### Set task
Please copy out every line of the records below word for word, leaving out the pictures.

### Exercise materials
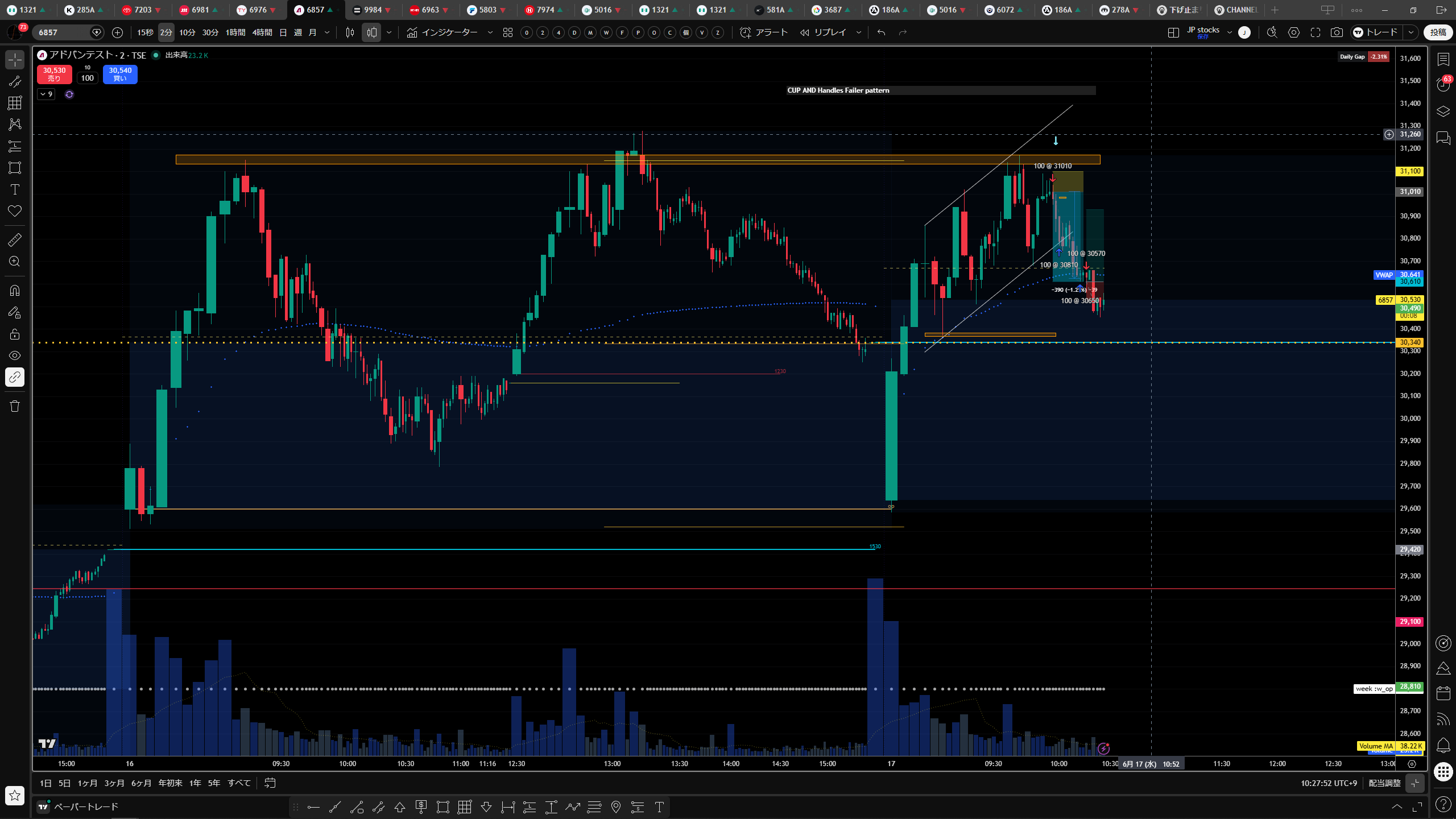The height and width of the screenshot is (819, 1456).
Task: Expand the timeframe interval dropdown arrow
Action: [x=327, y=32]
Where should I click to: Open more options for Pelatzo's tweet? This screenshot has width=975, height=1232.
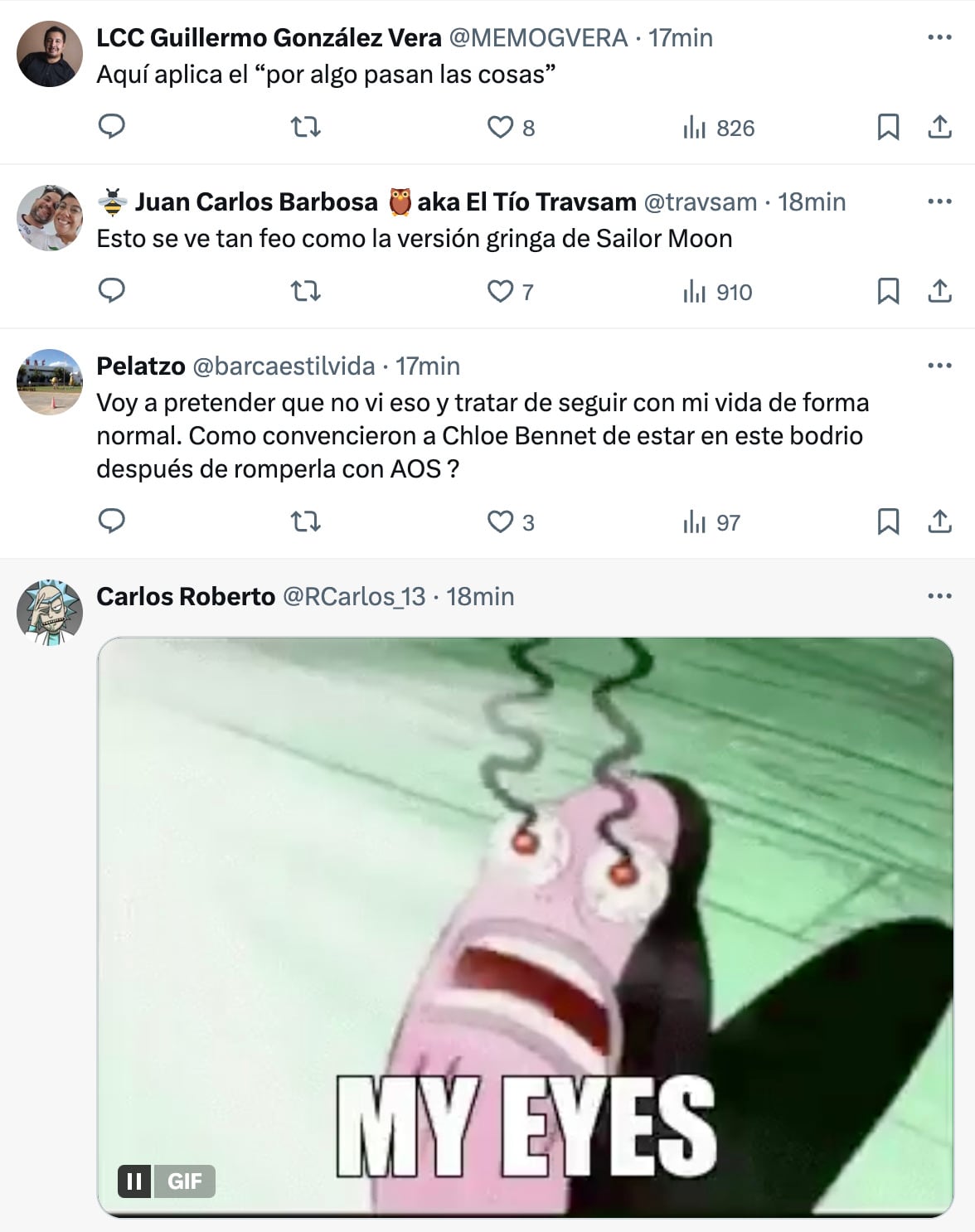[x=939, y=366]
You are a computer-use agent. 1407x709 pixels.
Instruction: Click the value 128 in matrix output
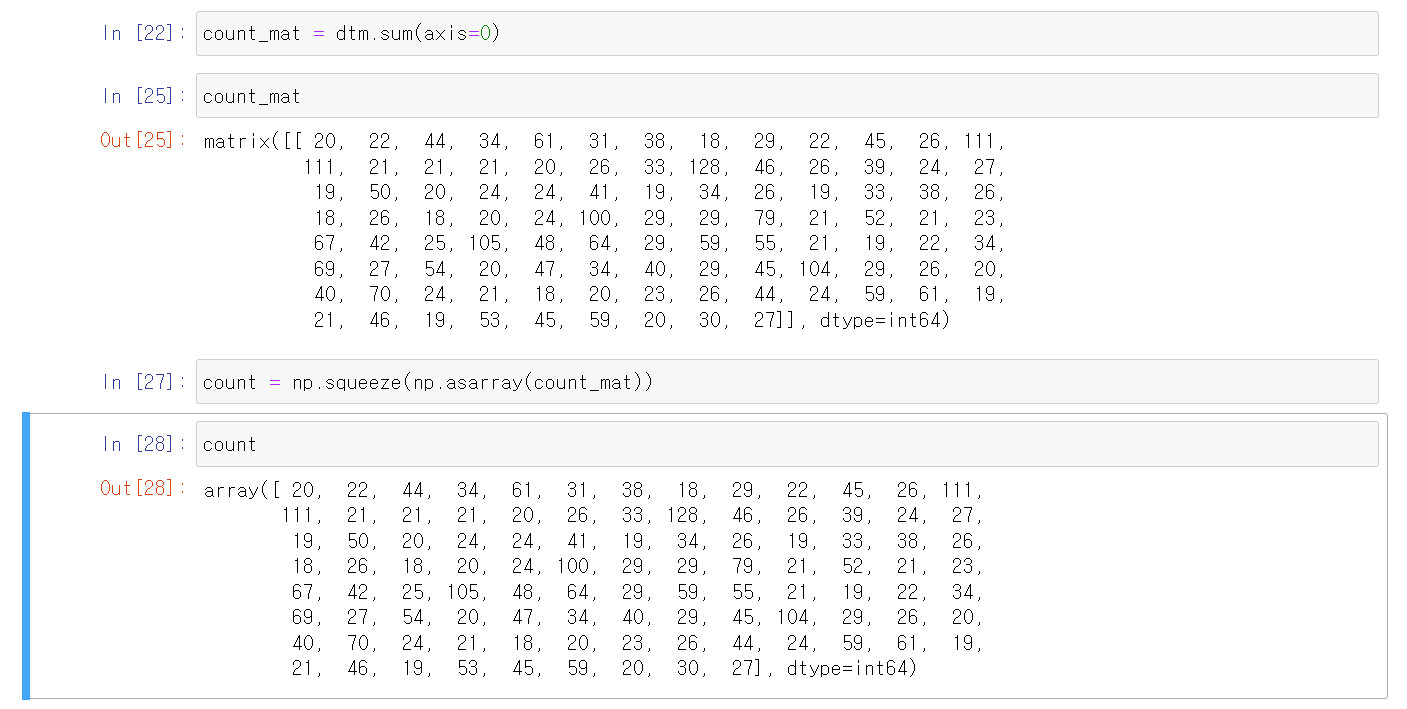click(x=706, y=167)
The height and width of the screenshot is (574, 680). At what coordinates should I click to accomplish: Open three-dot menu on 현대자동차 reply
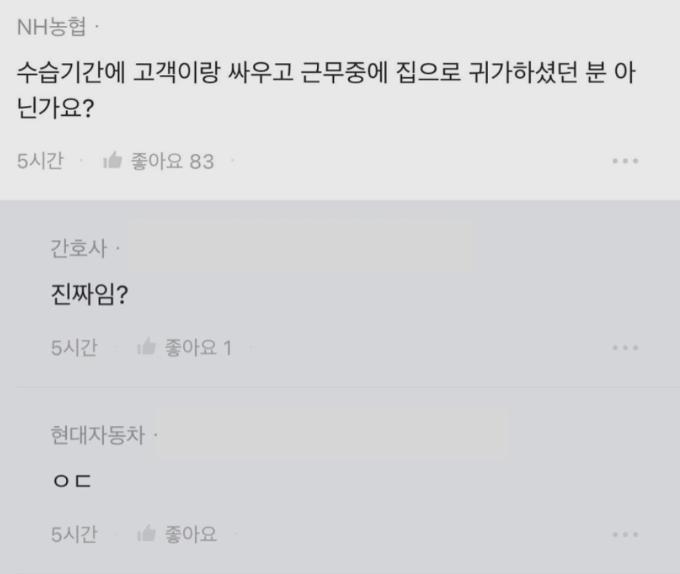coord(625,534)
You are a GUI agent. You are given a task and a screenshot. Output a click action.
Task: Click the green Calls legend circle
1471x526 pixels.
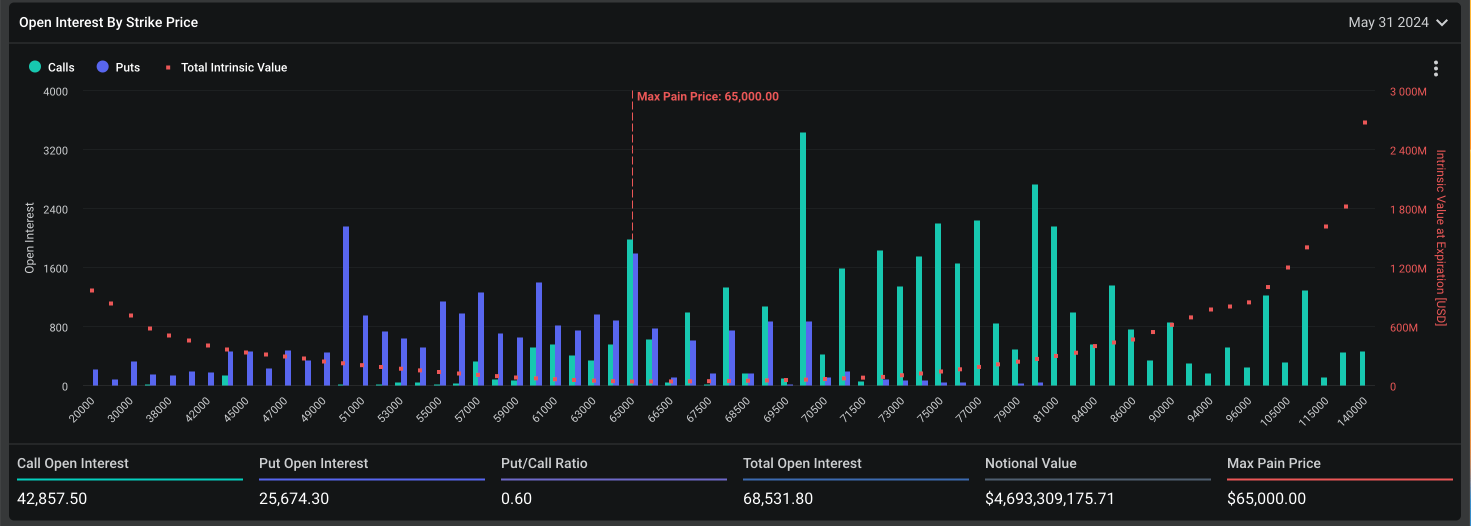pyautogui.click(x=35, y=68)
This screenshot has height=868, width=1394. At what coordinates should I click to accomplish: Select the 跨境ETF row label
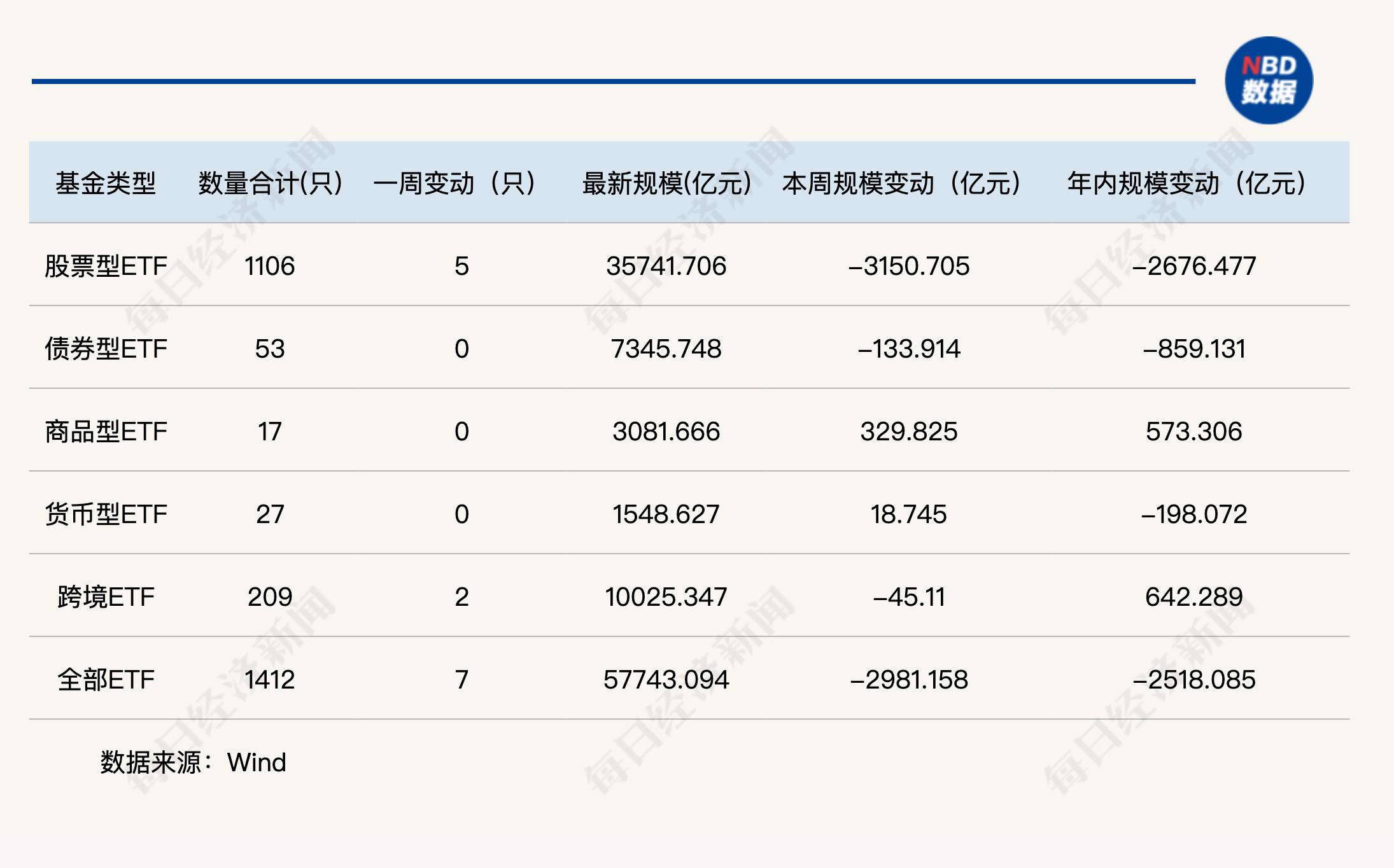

### Solution to the problem
The height and width of the screenshot is (819, 1456).
Task: Expand the timeframe interval dropdown arrow
Action: [x=327, y=32]
Where should I click to: Open more options for Pelatzo's tweet? This screenshot has width=975, height=1232.
[x=939, y=366]
You are a computer-use agent. 1407x709 pixels.
Instruction: Click the value 128 in matrix output
click(x=706, y=167)
The height and width of the screenshot is (574, 680). At what coordinates should I click to accomplish: Open three-dot menu on 현대자동차 reply
coord(625,534)
You are a GUI agent. You are given a task and a screenshot. Output a click action.
Task: Click the green Calls legend circle
1471x526 pixels.
pyautogui.click(x=35, y=68)
This screenshot has height=868, width=1394. At what coordinates should I click to accomplish: Select the 跨境ETF row label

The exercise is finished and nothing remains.